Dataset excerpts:
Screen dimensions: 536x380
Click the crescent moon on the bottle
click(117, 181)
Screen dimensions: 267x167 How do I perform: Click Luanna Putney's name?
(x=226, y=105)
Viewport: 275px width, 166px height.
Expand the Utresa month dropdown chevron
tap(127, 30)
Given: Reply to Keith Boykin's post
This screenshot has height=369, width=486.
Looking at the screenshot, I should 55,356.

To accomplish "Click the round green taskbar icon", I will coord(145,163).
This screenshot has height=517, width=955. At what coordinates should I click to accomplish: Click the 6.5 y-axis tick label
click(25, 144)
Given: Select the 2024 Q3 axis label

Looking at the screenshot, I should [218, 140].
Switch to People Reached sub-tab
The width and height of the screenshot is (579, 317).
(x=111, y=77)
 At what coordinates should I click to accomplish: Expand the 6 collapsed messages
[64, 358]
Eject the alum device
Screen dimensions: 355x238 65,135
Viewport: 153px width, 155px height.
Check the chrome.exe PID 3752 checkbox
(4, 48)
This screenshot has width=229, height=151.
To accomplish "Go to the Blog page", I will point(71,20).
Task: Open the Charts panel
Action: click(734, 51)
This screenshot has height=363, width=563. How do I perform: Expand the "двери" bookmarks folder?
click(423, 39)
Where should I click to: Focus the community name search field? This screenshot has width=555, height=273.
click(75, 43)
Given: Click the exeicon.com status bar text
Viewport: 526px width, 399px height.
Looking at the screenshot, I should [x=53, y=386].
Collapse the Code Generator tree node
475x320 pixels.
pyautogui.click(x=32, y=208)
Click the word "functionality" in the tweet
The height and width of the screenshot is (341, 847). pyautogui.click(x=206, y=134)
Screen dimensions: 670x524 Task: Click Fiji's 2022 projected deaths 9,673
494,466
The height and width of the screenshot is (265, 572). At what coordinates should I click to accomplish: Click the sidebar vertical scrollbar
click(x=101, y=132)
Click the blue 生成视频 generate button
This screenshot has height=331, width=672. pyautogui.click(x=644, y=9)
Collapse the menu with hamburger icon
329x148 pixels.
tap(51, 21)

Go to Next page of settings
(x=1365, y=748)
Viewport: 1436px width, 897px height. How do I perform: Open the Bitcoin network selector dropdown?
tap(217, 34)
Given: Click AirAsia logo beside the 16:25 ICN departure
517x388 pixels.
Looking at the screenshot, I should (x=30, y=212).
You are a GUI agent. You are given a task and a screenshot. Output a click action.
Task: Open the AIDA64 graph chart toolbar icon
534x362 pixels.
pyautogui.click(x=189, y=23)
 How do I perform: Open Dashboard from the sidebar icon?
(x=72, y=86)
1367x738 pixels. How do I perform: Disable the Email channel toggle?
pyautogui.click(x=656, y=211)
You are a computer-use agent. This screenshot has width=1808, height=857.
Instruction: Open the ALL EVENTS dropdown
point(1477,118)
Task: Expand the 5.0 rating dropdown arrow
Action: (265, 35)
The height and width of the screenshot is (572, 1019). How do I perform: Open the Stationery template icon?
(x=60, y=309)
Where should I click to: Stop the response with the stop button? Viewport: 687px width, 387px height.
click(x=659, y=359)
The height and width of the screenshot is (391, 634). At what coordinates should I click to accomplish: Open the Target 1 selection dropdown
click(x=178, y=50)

Problem to solve: Could you copy out the data in full, exactly as it is written?

Response to this task:
Screen dimensions: 536x380
Click the crescent moon on the bottle
click(117, 181)
Screen dimensions: 267x167 How do I perform: Click Luanna Putney's name?
(x=226, y=105)
Viewport: 275px width, 166px height.
Expand the Utresa month dropdown chevron
tap(127, 30)
Given: Reply to Keith Boykin's post
This screenshot has height=369, width=486.
Looking at the screenshot, I should 55,356.

To accomplish "Click the round green taskbar icon", I will coord(145,163).
This screenshot has height=517, width=955. At what coordinates should I click to accomplish: Click the 6.5 y-axis tick label
click(25, 144)
Given: Select the 2024 Q3 axis label

Looking at the screenshot, I should [218, 140].
Switch to People Reached sub-tab
The width and height of the screenshot is (579, 317).
(x=111, y=77)
 At what coordinates should I click to accomplish: Expand the 6 collapsed messages
[64, 358]
Eject the alum device
Screen dimensions: 355x238 65,135
Viewport: 153px width, 155px height.
Check the chrome.exe PID 3752 checkbox
(4, 48)
This screenshot has width=229, height=151.
To accomplish "Go to the Blog page", I will point(71,20).
Task: Open the Charts panel
Action: click(734, 51)
This screenshot has height=363, width=563. How do I perform: Expand the "двери" bookmarks folder?
click(423, 39)
Where should I click to: Focus the community name search field? This screenshot has width=555, height=273.
click(75, 43)
Given: Click the exeicon.com status bar text
Viewport: 526px width, 399px height.
Looking at the screenshot, I should [x=53, y=386].
Collapse the Code Generator tree node
475x320 pixels.
pyautogui.click(x=32, y=208)
Click the word "functionality" in the tweet
The height and width of the screenshot is (341, 847). pyautogui.click(x=206, y=134)
Screen dimensions: 670x524 Task: Click Fiji's 2022 projected deaths 9,673
494,466
The height and width of the screenshot is (265, 572). At what coordinates should I click to accomplish: Click the sidebar vertical scrollbar
click(x=101, y=132)
Click the blue 生成视频 generate button
This screenshot has height=331, width=672. pyautogui.click(x=644, y=9)
Collapse the menu with hamburger icon
329x148 pixels.
tap(51, 21)

Go to Next page of settings
(x=1365, y=748)
Viewport: 1436px width, 897px height. How do I perform: Open the Bitcoin network selector dropdown?
tap(217, 34)
Given: Click AirAsia logo beside the 16:25 ICN departure
517x388 pixels.
Looking at the screenshot, I should (x=30, y=212).
You are a GUI agent. You are given a task and a screenshot. Output a click action.
Task: Open the AIDA64 graph chart toolbar icon
534x362 pixels.
pyautogui.click(x=189, y=23)
 How do I perform: Open Dashboard from the sidebar icon?
(x=72, y=86)
1367x738 pixels. How do I perform: Disable the Email channel toggle?
pyautogui.click(x=656, y=211)
You are a computer-use agent. This screenshot has width=1808, height=857.
Instruction: Open the ALL EVENTS dropdown
point(1477,118)
Task: Expand the 5.0 rating dropdown arrow
Action: (265, 35)
The height and width of the screenshot is (572, 1019). How do I perform: Open the Stationery template icon?
(x=60, y=309)
Where should I click to: Stop the response with the stop button? Viewport: 687px width, 387px height.
click(x=659, y=359)
The height and width of the screenshot is (391, 634). At what coordinates should I click to accomplish: Open the Target 1 selection dropdown
click(x=178, y=50)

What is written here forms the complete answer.